# Texto fornecido:
- - -
Bernini na França: detalhes da viagem de um artista

Por Ana Alice Kohler

Em 1665, o artista Gian Lorenzo Bernini empreendeu uma longa viagem de Roma até Paris. Ele era um artista múltiplo – pintor, cenógrafo, escultor e arquiteto – e havia sido convidado por Luís XIV, o Rei Sol, para contribuir com a construção do Louvre. Encarregado de acompanhá-lo em sua estadia de cinco meses na capital francesa, Paul Fréart de Chantelou, conselheiro do rei, decidiu relatar os acontecimentos desse período no Diário da viagem do Cavaliere Bernini à França. O livro, publicado originalmente em 1885, agora ganha a primeira tradução em língua portuguesa, realizada por Alexandre Ragazzi e publicada pela Editora Unicamp.

Alexandre Ragazzi é especialista em História da Arte do Século XX pela Escola de Música e Belas Artes do Paraná, mestre e doutor em História da Arte pela Unicamp e professor adjunto do Departamento de Teoria e História da Arte da Uerj. Suas principais áreas de pesquisa são as relações entre pintura e escultura durante o Renascimento e o Maneirismo italianos.
- - -
# Dados registrados:
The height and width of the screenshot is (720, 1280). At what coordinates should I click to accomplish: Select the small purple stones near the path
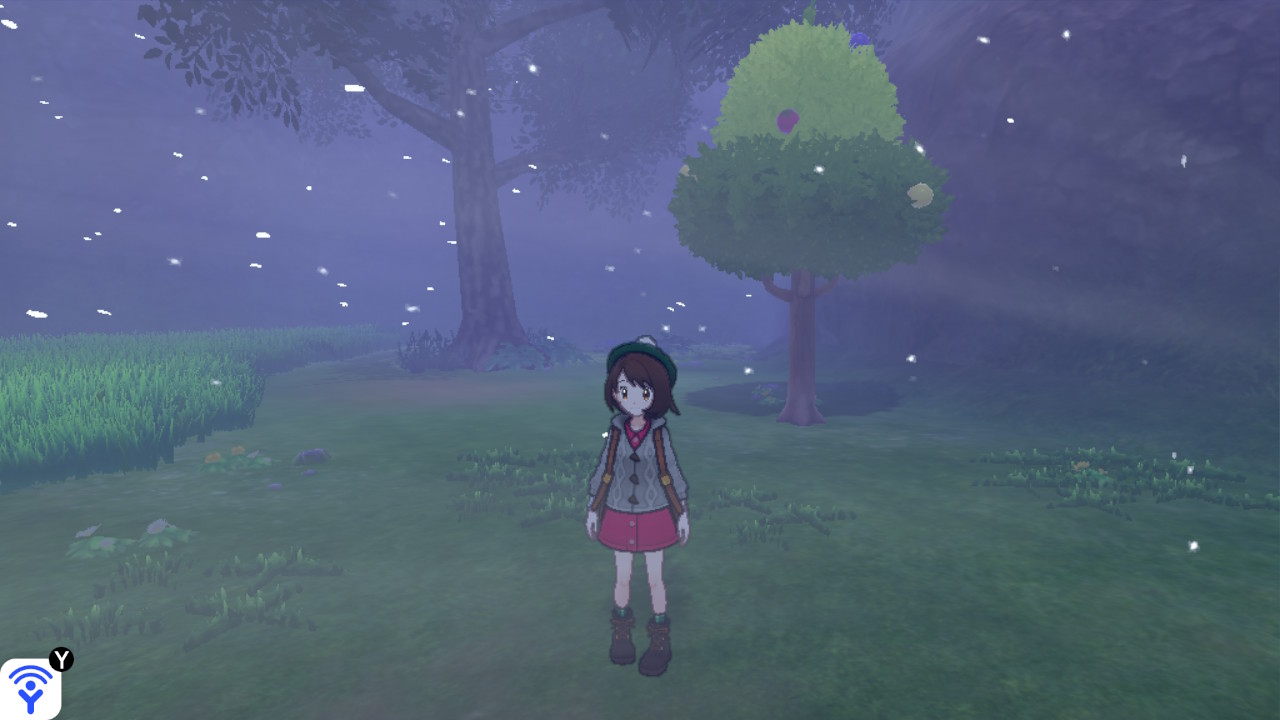pyautogui.click(x=278, y=487)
- - -
# Tarefa proposta:
Você pode extrair o texto sobre a viagem de Bernini inteiro, sem mudar nenhuma palavra? O material não tem qualquer relação com o texto sobre a viagem de Bernini.

# Resultado da tarefa:
Bernini na França: detalhes da viagem de um artista

Por Ana Alice Kohler

Em 1665, o artista Gian Lorenzo Bernini empreendeu uma longa viagem de Roma até Paris. Ele era um artista múltiplo – pintor, cenógrafo, escultor e arquiteto – e havia sido convidado por Luís XIV, o Rei Sol, para contribuir com a construção do Louvre. Encarregado de acompanhá-lo em sua estadia de cinco meses na capital francesa, Paul Fréart de Chantelou, conselheiro do rei, decidiu relatar os acontecimentos desse período no Diário da viagem do Cavaliere Bernini à França. O livro, publicado originalmente em 1885, agora ganha a primeira tradução em língua portuguesa, realizada por Alexandre Ragazzi e publicada pela Editora Unicamp.

Alexandre Ragazzi é especialista em História da Arte do Século XX pela Escola de Música e Belas Artes do Paraná, mestre e doutor em História da Arte pela Unicamp e professor adjunto do Departamento de Teoria e História da Arte da Uerj. Suas principais áreas de pesquisa são as relações entre pintura e escultura durante o Renascimento e o Maneirismo italianos.